I am reading Tom Apostol's Analysis and come across this theorem.
Should $a \leq b$ if $a\leq b+\epsilon$ for all $\epsilon >0$?
I don't doubt the proof in the book but I don't understand the intuition or geometric explanation behind this. Could somebody shed some light on this equation? I just started studying analysis on my own.$\ \ $
Draw a number line. Mark the point $b$. Where can you mark $a$? Every number greater than $b$ may be written as $b+\varepsilon$ for some $\varepsilon >0$. Then $a\leqslant b+\varepsilon$ says every number greater than $b$ is also greater than $a$. Thus, you erase all what comes after $b$. The only remaining choices are the numbers to the left or $b$ itself.
The contrapostive of this statement says if $a>b$ then there exist $\epsilon>0$ such that $a>b+\epsilon$, take $\epsilon = (a-b)/2$.

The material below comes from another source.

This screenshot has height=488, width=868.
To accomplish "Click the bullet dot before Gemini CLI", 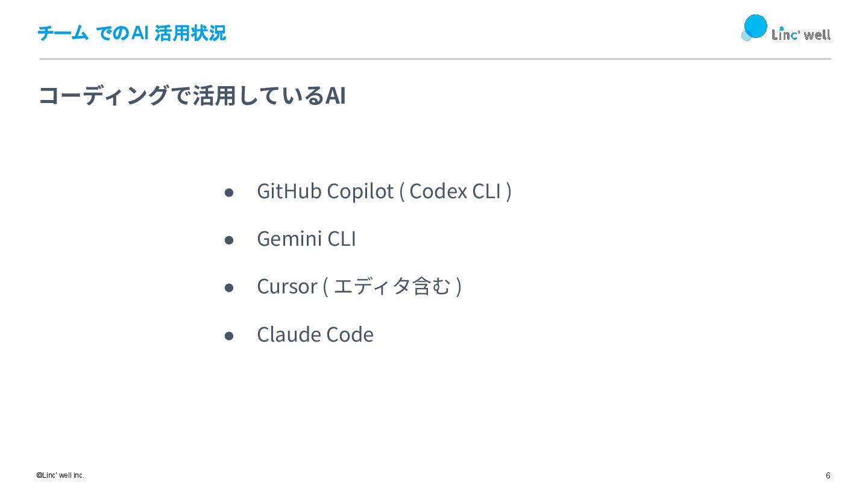I will click(229, 240).
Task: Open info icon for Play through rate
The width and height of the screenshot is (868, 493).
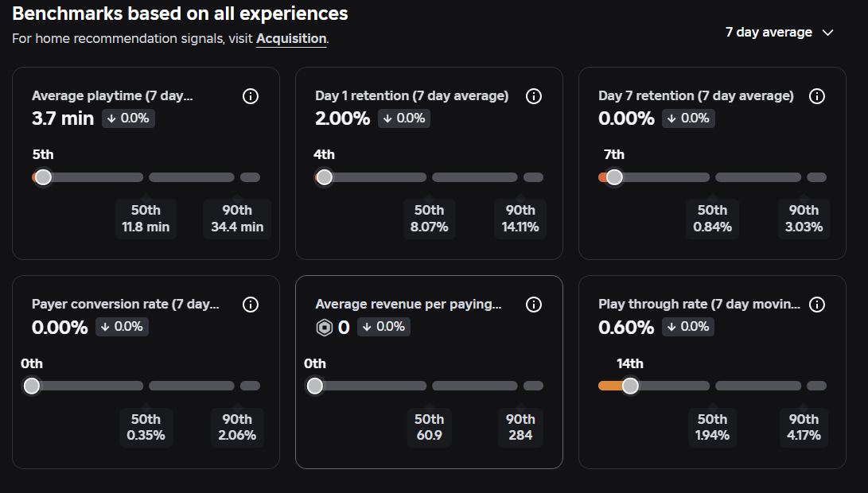Action: 817,305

What is the possible alternative to $a≤b$ ?
Obviously, it is $b<a$. Is it possible that at the same time $a≤b+ϵ$ for all $ϵ>0$ and $b<a$.
OK, let us consider that possibility — in naive geometric sense it means that $b$ is to the left of $a$.
But real numbers have that great property — if we have two different numbers, there exists a number "between" them. So, for some small $ϵ$, for example, the $ϵ$ is equal to half of distance between $a$ and $b$, it is true that $b+ϵ<a$.